Nous abordons ce budget au lendemain de la célébration du 80e anniversaire de la sécurité sociale. Chacun a pu dire, à cette occasion, son attachement à notre modèle de protection sociale. Certains ont même prétendu vouloir le sauver. Pour ma part, je constate que la sécurité sociale est grandement maltraitée et mise en difficulté, au détriment de ceux par qui et pour qui elle existe, à savoir chacun d’entre nous.

Ce projet de loi de financement de la sécurité sociale ressemble à tous les précédents, avec toutefois une portée austéritaire inédite. Il part du constat que le déficit s’aggrave ; c’est vrai, nous ne le nions pas, mais ce gouvernement, comme les précédents, n’interroge pas les causes du déficit. Le déficit serait forcément lié à un dérapage des dépenses et, partant de cette vision pour le moins simpliste, le seul levier serait de réduire les dépenses.

En conséquence, vous nous soumettez un budget inédit quant aux économies qu’il vise à réaliser –⁠ 7 milliards d’euros, principalement à la charge des assurés sociaux. Pour y parvenir, vous fixez une progression de l’objectif national de dépenses d’assurance maladie à un niveau historiquement bas, à 1,6 % seulement. Cette progression est certes légèrement supérieure à l’inflation, mais elle est largement inférieure à l’augmentation naturelle de ces dépenses, estimée à 4,5 %, soit 10 milliards d’euros sans mesures de réduction.

Les cinq principales fédérations hospitalières ont d’ores et déjà dénoncé « la pire cure d’économies sur l’hôpital depuis les années 2010 » et ont annoncé qu’il leur manquera au moins 1 milliard pour fonctionner. Les Ehpad publics, déficitaires pour 70 % d’entre eux, resteront avec une dette d’au moins 500 millions d’euros.

Il n’est pas nécessaire d’être un grand comptable pour savoir que cet Ondam ne pourra pas être tenu et que, mécaniquement, il creusera le déficit de la sécurité sociale. Nous savons tous que ce budget aggravera le déficit de nos hôpitaux, qui culmine à plus de 2,8 milliards, ainsi que celui de nos Ehpad, et qu’il affectera lourdement la qualité de l’accès aux soins.

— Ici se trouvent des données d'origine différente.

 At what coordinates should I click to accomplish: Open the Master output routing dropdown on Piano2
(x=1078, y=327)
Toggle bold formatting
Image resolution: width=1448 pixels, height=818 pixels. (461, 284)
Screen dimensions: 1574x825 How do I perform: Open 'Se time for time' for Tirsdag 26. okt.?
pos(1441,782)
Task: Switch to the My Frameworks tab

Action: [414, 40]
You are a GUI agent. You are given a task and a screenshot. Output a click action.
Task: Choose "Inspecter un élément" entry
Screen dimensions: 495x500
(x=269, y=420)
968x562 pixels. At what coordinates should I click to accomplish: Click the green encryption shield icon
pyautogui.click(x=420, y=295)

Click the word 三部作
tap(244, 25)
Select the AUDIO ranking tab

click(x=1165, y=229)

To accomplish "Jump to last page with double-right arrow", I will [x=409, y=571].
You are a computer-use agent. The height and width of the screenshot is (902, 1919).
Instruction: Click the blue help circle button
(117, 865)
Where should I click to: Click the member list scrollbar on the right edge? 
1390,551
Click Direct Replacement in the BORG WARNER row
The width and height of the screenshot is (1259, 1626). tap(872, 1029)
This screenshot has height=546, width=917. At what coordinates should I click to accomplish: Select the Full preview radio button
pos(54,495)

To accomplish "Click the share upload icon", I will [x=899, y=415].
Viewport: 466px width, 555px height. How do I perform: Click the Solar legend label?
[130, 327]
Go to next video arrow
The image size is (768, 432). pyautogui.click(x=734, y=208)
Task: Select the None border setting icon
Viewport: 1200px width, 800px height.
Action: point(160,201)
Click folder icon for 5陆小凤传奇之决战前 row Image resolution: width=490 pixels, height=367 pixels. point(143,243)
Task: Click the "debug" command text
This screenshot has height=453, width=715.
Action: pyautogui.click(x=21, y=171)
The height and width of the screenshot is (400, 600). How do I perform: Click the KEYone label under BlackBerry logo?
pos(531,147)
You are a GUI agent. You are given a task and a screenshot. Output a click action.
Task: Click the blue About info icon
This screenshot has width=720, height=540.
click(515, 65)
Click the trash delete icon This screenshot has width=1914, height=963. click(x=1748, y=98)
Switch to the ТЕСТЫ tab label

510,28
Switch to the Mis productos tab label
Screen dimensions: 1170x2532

Il n’y aura pas moins de malades, pas moins de maladies professionnelles et d’accidents du travail parce que vous réduirez les droits relatifs aux arrêts de travail. Il n’y aura pas moins d’ALD parce que vous rognerez les droits des personnes en ALD non exonérante. La paupérisation de notre société ne va pas ralentir parce que vous gèlerez l’ensemble des prestations sociales et sous-indexerez durablement les pensions de retraite. De la même manière, ce n’est pas parce que vous allez décaler d’une génération l’application de la réforme des retraites que la population consentira à cette réforme injuste et que les travailleurs trouveront la force de pousser jusqu’à 64 ans et 43 annuités de travail.

Toutes vos propositions contournent les problèmes que sont la dégradation des conditions de travail et l’absence de politique publique de prévention et tentent de rendre invisibles ceux qui en souffrent, au premier rang desquels les travailleurs et les malades, ainsi que l’ensemble des professionnels de santé.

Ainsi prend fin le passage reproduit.